◆ **REQUIRED ACTION**
Answer these questions from the passage on methods for adjusting for confounding:
1. Which two methods calculate the marginal causal effect?
2. In the authors' case, was the propensity score used as a covariate or as weights?
3. Which method is described as mathematically equivalent to IPW?

◆ **TEXT PASSAGE**
Content starts
Table 1 Simulation scenarios

We applied the most widely used methods for adjusting for confounding, as in Pericleous et al. [1]. These include the ones that calculate the conditional causal effect: (1) multivariable logistic regressions adjusted for confounding; (2) propensity score (PS), (3) disease risk score adjustment (DRS), (4) doubly robust inverse probability weighting (DRIPW), and the ones that calculate the marginal causal effect, (5) inverse probability weighting (IPW) and (6) standardisation [1, 7, 8].

PS is the probability to receive a specific treatment given the observed covariates using a multivariable logistic regression. Then, used as a covariate or as weights to predict the binary outcome [8]. In our case, we used it as a covariate. DRS is the probability of the binary outcome using a logistic regression with the treatment as a covariate. Then, used as a covariate to predict the binary outcome [8]. IPW uses weights which calculates by dividing the probability of the observed treatment exposure with the probability of the binary outcome using a Logistic regression given the confounders [7]. DRIPW uses the IPW weights to model the outcome, but the confounders are also used on the same model [7]. Standardisation: expands the dataset, modelling the outcome, getting the prediction and standardizing by averaging [7] (standardizes the mean outcome to the confounder distribution). It is mathematically equivalent to IPW [7]. For more details on the methods see Hernan and Robins [7], Pericleous et al. [1] and Schmidt et al. [8].
Content ends
◆ **Data entries**
Content starts
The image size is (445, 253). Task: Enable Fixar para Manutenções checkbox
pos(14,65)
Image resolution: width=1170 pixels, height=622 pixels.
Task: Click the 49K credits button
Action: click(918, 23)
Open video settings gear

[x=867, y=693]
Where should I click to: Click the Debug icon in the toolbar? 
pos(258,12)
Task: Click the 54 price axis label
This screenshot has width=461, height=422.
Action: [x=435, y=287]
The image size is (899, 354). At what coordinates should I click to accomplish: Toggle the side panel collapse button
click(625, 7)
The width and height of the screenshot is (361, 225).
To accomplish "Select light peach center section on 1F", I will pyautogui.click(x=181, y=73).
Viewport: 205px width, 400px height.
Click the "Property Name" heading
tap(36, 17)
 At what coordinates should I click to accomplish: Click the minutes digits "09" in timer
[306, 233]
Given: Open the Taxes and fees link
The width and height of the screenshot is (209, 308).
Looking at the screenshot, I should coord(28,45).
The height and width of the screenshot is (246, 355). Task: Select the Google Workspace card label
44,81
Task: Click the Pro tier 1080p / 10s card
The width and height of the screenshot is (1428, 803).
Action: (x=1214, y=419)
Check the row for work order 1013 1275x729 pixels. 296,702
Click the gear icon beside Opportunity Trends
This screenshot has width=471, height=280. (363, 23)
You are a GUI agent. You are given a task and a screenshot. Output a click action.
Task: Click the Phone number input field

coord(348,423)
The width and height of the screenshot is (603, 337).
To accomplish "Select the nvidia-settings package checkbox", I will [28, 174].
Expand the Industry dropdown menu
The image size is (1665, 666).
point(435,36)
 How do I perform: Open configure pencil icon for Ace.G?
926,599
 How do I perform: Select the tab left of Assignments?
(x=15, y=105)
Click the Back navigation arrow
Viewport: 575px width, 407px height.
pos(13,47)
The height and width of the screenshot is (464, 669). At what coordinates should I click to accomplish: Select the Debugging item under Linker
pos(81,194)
Content ends
◆ **EXPECTED OUTPUT**
1. Inverse probability weighting (IPW) and standardisation.
2. As a covariate.
3. Standardisation.